I agree with Zoe. For my part, I’d like to add another analysis of the practice as a union of two evils: Taylorism and gamification. These are two things which on the surface sound positive (one seeks efficiency, the other motivation) but both carry a nauseating subtext about what it means to be human.

Frederick Taylor is best known as the author of The Principles of Scientific Management (1913) and the precursor to Henry Ford. In his book Work, the Norwegian philosopher Lars Svendsen depicts Taylor as a man watching factory workers with a stopwatch, a man on a quest to raise efficiency to the highest level. Svendsen points out that in so doing, Taylor made the classic Kantian screw-up of treating workers as means not ends. They became robots, absorbed into the machine like Chaplin in Modern Times.

Gamification, meanwhile, is the relatively recent trend of applying “game elements and digital game design techniques to non-game problems such as business and social impact challenges” (link). Video games, smartphone games and all the rest have a mini arsenal of ways to keep us playing, whether it’s hanging a tantalising prize just out of reach, or simply giving us a score and showing us how we compare to our peers. If this sounds like your workplace – or indeed, the entire education system – that’s probably not a coincidence. Everyone’s been using these techniques for a long time.

Modern games bring the ability to measure the efficiency of two motivational techniques and then iterate towards the best. Taylor would have loved it.
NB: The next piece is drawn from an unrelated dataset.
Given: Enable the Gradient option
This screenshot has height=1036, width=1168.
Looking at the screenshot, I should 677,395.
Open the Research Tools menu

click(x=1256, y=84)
I have no idea why people play FarmVille, but have no doubt that Zynga have an extremely good idea of what makes them keep coming back. Angry Birds uses a three-star rating system, which for some reason seems to be quite effective. I’ve even seen the same format transposed onto a what is essentially a typing tutor, Typing Club, and can personally testify that it worked pretty well for me. I don’t know why, but I just wanted to go back and get three stars on every level.

The queasiness that gamification brings (apart from the ugliness of the word itself) stems from two assumptions that it makes about people. One is that we are easily manipulated. The other is that we are motivated by silly things like points. Both these assumptions are true to a superficial level, but taken at depth fail to hold up. While we are easily manipulated, we also have a need for autonomy which flares up if we are manipulated too far. One of my dad’s bugbears is the two-for-one offers at the supermarket which make you buy two when all you want is one. Awareness that we are being manipulated is the first step to rebellion. It is for this reason that the best manipulation operates under the radar (see: classrooms). And while points do motivate us (see: classrooms), they are limited. There comes a time when we just don’t care any more. Not so other, more desirable forms of motivation – self-direction being the gold standard in my book.

So what we get at Tesco is a union of an early 20th century idea with one from today. In honesty, I agree that taking elements of games and mixing them with the ideas of Taylor will probably gain short-term gains in productivity. My anxiety is that such aims are morally wrong, and in the long term will likely create rebellion and disillusionment. These aren’t concerns for “the businessman – in his suit and tie“, but these techniques for digitally measuring performance could conceivably enter education, where morality and the long-term good of those being measured are (you’d hope at least) centrally important factors. The progress of measurement means increased precision, frequency and accuracy. While these all sound like good things, I’d like to get a word of caution in early.